▶ **DESCRIPTION OF THE TASK**
Copy the forum thread on milling a bike part from "I'm not in a" to "on the frame.", substituting "technical drawing" for "3D CAD file".

#### TEXT SECTION

# CNC Mill for a Mountain Bike Component



## texas-two-step (Mar 6, 2017)

I'm looking for a Hobby CNCer here in Texas to help with a very small part that was only available for two model years on two different bikes from a single manufacturer. With each passing year, the part (a derailleur hanger) is getting more difficult to obtain. In a few more years, and it won't be available at all. The unfortunate aspect is this part is subject to failure in the course of regular use (and the bike gets used hard!)

This forum category seems like a good starting point. Any suggestions where else to look are certainly welcome.

Thanks!


----------



## TomS (Mar 6, 2017)

texas-two-step said:


> I'm looking for a Hobby CNCer here in Texas to help with a very small part that was only available for two model years on two different bikes from a single manufacturer. With each passing year, the part (a derailleur hanger) is getting more difficult to obtain. In a few more years, and it won't be available at all. The unfortunate aspect is this part is subject to failure in the course of regular use (and the bike gets used hard!)
> 
> This forum category seems like a good starting point. Any suggestions where else to look are certainly welcome.
> 
> Thanks!



How soon do you want it?  I'm heading out on vacation tomorrow and will be back mid-April.  Although I'm not in Texas I'd be glad to take a look.  Can you post a picture or a drawing?

Tom S.


----------



## texas-two-step (Mar 6, 2017)

Hello Tom,

I'm not in a rush (yet!) and will be working on creating a 3D CAD file of the part. Not a huge issue being out of Texas - was hoping to find someone close in order to learn more about CNC setups and working with materials for my own edification. 

Here are pics of the failed part with a Quarter for reference. The larger end is 12mm that holds the axle in place, the smaller is standard (though I don't know the dimensions yet) mount for the derailleur itself. A small M8x3 fastener holds the part in place on the frame.

Thanks for the response.


----------



## woodchucker (Mar 6, 2017)

Question, are you hitting that part on rocks, or falling on it. Or is it just stress causing it to crack?
I don't have the ability to help, but I am curious about where the source of the fatigue is coming from.  It could require a better metal. What is it made out of now? Cast Aluminum? Cast metal (pot metal).  How much would you be willing to spend, I think titanium might make it impervious to future damage and shock. Or possibly 6061 if it is cast Aluminum


----------



## coherent (Mar 6, 2017)

It looks like aluminum and shouldn't be difficult. There may even be a way to increase it strength so avoid the breakage depending on how it mounts/fitment.

########
#### EXCERPTED RECORDS

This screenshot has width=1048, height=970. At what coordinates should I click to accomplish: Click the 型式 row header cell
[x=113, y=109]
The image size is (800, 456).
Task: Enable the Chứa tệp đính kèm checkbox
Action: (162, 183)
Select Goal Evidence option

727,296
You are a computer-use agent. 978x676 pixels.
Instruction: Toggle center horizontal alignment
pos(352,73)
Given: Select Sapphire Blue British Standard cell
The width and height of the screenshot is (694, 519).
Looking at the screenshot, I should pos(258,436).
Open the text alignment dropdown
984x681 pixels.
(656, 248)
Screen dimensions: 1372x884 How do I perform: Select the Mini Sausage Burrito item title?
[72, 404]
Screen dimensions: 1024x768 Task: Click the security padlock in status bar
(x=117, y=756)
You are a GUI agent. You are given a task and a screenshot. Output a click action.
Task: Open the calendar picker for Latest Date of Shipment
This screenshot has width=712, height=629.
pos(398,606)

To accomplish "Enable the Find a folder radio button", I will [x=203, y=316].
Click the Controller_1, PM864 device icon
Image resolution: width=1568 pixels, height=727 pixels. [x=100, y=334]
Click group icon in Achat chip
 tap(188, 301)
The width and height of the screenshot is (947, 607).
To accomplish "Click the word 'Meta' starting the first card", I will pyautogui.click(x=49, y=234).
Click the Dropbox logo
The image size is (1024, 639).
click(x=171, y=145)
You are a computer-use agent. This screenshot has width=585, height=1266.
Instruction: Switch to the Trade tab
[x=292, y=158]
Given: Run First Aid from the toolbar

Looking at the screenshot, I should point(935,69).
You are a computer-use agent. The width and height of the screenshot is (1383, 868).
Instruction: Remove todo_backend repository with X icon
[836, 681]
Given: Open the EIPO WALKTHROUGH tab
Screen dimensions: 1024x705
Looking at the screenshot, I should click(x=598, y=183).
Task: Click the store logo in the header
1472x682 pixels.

########

▶ **EXERCISE SOLUTION**
I'm not in a rush (yet!) and will be working on creating a technical drawing of the part. Not a huge issue being out of Texas - was hoping to find someone close in order to learn more about CNC setups and working with materials for my own edification. 

Here are pics of the failed part with a Quarter for reference. The larger end is 12mm that holds the axle in place, the smaller is standard (though I don't know the dimensions yet) mount for the derailleur itself. A small M8x3 fastener holds the part in place on the frame.